TO-DO LIST ->
- 1) Please copy the forum thread about comics below word for word, from "## Natheren (Apr 3, 2009)" to "can think of.".
- 2) In the forum thread about comics, who does Irreverent say could probably list off a few?

──────── DOCUMENT EXTRACT ────────

# Are there more comics/mangas like ...?



## Natheren (Apr 2, 2009)

Not sure if this is the right forum or not but anyways I was wondering if there were any more comics / mangas / web stories like Twokinds in the terms of the whole interspecies issue. Human male X anthro/hybrid female like stuff. So anyone know of any?


----------



## Irreverent (Apr 2, 2009)

Its the right forum and I'm curious too.  Ty Vulpine could probably list off a few, he's got an impressive archive of links.


----------



## Natheren (Apr 3, 2009)

Irreverent said:


> Its the right forum and I'm curious too. Ty Vulpine could probably list off a few, he's got an impressive archive of links.


 
Yeah, you'd think there would be a few... or at lest some stories. I do remember another story but it wasn't a comic and it delt with a guy and a foxtuar. Thats about the only other one I can think of.

──────── SUPPLIED INFORMATION ────────

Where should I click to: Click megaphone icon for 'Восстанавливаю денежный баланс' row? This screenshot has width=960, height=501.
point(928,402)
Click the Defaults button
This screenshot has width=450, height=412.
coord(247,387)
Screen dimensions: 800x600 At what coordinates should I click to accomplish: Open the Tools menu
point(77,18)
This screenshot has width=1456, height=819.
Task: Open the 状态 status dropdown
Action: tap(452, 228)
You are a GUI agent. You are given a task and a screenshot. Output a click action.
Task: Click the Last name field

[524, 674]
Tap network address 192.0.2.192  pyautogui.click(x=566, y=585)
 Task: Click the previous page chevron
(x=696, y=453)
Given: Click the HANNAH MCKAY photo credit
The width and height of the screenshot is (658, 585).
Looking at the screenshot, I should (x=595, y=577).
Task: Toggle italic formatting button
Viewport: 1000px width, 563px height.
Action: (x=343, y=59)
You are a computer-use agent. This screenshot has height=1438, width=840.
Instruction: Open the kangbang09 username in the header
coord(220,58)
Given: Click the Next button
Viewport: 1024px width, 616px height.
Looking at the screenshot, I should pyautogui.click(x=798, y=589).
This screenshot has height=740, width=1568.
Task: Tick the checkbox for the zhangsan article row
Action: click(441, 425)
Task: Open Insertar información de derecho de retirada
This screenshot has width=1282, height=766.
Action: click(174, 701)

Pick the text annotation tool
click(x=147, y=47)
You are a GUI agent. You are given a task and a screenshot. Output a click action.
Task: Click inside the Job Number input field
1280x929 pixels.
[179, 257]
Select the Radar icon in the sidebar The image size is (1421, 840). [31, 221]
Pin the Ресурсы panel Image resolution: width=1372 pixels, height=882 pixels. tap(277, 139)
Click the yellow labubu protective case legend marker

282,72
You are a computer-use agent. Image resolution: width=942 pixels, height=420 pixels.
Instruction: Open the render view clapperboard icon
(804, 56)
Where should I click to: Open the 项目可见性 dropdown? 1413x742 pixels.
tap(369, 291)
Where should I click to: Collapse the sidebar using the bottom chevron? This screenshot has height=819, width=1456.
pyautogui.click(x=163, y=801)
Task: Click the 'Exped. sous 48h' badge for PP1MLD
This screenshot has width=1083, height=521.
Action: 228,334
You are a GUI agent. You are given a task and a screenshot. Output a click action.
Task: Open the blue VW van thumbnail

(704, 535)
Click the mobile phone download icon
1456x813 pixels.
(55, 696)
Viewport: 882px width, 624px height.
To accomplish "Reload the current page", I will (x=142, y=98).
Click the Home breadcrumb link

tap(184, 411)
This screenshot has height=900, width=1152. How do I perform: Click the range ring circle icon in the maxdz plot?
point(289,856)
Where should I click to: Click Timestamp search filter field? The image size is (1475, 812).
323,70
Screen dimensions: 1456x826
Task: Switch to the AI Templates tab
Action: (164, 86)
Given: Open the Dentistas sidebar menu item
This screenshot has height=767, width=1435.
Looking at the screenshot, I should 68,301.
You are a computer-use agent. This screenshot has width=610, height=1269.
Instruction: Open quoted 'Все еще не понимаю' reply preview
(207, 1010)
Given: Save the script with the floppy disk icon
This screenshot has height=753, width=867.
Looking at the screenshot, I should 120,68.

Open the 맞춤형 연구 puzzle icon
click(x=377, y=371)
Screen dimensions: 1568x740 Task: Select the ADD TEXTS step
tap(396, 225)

────────

ANSWERS PROVIDED ->
- 1)
## Natheren (Apr 3, 2009)

Irreverent said:


> Its the right forum and I'm curious too. Ty Vulpine could probably list off a few, he's got an impressive archive of links.


 
Yeah, you'd think there would be a few... or at lest some stories. I do remember another story but it wasn't a comic and it delt with a guy and a foxtuar. Thats about the only other one I can think of.

- 2) Ty Vulpine